Input data =
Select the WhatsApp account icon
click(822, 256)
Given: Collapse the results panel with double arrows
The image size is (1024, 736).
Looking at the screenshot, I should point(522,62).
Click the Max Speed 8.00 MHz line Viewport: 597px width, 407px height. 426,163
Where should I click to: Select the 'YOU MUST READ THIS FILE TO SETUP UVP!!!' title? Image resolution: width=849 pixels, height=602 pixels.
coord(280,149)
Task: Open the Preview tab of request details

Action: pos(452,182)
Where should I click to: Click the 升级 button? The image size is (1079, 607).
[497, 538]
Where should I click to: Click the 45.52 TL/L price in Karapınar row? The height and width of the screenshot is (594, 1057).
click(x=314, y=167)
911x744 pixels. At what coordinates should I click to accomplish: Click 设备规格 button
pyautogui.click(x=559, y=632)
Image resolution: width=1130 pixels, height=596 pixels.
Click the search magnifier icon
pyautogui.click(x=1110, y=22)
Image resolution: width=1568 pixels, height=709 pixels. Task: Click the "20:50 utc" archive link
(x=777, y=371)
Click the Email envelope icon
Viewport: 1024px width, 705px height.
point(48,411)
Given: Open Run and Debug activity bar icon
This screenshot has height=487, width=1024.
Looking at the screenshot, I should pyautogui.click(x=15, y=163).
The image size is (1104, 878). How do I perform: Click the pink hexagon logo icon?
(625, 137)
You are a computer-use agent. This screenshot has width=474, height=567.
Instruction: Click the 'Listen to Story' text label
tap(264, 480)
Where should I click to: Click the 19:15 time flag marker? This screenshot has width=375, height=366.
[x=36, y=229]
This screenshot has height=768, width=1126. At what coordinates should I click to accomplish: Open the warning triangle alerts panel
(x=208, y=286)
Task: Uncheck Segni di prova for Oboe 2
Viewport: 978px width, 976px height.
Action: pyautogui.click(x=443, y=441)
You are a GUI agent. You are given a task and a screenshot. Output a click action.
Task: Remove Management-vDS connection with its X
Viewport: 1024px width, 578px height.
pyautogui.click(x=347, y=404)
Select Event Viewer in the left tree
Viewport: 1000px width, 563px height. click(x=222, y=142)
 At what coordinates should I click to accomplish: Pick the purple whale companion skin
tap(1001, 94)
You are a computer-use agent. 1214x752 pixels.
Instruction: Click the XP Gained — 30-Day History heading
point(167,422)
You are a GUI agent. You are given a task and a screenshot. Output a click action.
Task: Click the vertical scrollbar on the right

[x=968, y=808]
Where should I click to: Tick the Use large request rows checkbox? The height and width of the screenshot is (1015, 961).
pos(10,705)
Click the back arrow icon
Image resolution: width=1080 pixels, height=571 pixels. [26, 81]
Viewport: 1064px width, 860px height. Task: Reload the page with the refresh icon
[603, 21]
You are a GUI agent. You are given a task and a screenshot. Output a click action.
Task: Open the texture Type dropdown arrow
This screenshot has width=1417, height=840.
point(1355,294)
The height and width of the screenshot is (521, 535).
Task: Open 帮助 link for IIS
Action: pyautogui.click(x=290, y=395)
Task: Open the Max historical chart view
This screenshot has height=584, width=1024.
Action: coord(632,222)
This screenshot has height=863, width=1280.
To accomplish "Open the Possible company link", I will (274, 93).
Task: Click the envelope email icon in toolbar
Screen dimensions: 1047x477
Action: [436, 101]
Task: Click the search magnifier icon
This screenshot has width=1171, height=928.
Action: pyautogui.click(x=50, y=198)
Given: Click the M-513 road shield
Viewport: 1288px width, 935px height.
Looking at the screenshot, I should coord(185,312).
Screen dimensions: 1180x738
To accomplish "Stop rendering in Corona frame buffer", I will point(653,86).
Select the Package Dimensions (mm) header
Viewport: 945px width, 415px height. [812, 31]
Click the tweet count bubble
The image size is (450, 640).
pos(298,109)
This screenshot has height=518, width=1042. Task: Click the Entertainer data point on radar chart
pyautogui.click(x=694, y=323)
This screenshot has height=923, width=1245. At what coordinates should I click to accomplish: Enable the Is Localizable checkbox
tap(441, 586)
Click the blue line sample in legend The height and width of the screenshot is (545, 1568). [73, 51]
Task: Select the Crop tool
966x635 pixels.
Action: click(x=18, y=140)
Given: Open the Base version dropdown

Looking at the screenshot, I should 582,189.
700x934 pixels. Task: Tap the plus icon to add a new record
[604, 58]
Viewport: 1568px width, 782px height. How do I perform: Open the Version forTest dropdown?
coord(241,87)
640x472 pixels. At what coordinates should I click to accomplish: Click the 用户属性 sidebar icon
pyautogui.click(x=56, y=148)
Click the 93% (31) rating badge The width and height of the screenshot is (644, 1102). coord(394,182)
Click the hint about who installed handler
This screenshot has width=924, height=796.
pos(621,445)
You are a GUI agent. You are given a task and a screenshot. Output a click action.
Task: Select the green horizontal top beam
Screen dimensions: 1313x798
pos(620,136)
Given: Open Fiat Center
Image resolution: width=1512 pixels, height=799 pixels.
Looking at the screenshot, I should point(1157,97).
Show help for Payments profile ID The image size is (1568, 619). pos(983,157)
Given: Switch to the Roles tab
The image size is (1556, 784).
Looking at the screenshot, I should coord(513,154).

Required work =
Please give the count of lines in the listing that include the string "computer", with no words around it.

Solved problem =
2